Eugène Voltz - Storico locale
Pubblicato su Trinitari nel 1965.
Origine e storia
La chiesa trinitaria, situata a 2 rue des Trinitaires a Metz (Moselle, Grand East), fu costruita tra il 1720 e il 1787 dall'ordine religioso trinitario. Situato su questo sito dal 1561, hanno costruito un edificio in stile barocco, notevole per la sua navata unica, il suo coro a cinque lati e la sua facciata allineata con un antico modo romano. Uno dei suoi rari beni architettonici è la presenza di capitali sospesi, una caratteristica che distingue questo edificio.
Disuso durante la Rivoluzione francese, la chiesa fu attribuita nel 1803 ai protestanti di Metz, che usarono i loro culti francesi fino all'inaugurazione del Tempio Nove. Dopo il 1945, fu un deposito per i vigili del fuoco prima di essere abbandonato e degradato. Più tardi restaurato, è oggi un luogo culturale che ospita mostre temporanee. Classificata come monumento storico il 1o marzo 1973, appartiene al comune ed è associata al Musée de la Cour d'Or.
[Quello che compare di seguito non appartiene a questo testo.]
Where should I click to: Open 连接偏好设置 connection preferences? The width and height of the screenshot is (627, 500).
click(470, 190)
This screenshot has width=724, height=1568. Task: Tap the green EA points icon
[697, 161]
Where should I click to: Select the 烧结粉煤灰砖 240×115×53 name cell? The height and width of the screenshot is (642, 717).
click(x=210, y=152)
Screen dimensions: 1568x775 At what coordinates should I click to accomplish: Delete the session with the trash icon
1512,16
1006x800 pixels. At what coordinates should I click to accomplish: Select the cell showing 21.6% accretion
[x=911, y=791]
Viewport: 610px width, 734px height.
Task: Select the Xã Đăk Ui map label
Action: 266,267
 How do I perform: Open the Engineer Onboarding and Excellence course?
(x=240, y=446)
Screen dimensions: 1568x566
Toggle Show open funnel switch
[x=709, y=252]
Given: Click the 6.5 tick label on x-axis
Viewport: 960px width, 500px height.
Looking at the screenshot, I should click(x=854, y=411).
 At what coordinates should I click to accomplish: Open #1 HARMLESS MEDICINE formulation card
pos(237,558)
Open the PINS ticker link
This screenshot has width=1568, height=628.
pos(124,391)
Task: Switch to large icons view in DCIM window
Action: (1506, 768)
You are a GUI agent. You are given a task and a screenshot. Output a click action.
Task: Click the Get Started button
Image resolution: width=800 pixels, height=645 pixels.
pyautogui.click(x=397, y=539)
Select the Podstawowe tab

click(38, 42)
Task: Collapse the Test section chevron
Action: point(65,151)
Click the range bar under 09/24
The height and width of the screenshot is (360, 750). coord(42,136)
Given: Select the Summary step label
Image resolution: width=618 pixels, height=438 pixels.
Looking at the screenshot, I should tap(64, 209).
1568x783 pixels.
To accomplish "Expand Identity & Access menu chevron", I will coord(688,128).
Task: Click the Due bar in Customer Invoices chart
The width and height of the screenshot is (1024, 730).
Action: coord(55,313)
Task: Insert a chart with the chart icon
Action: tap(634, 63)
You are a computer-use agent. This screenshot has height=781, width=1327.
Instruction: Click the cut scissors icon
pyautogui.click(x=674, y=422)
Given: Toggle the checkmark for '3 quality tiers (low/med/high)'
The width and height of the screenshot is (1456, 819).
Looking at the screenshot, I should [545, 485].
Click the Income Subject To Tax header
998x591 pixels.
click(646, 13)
L'edificio è situato in un contesto urbano segnato dalla vicinanza dei musei Metz e dell'hotel Saint-Livier dall'altra parte della strada. La sua storia riflette gli sconvolgimenti religiosi e politici della regione, dal suo ruolo iniziale come luogo di culto cattolico alla sua riassegnazione protestante, poi la sua trasformazione in un patrimonio e spazio culturale. Fonti storiche, come Amédée Boinet (1920) o Eugene Voltz (1965), documentano la sua evoluzione architettonica e il suo ancoraggio nel paesaggio Messin.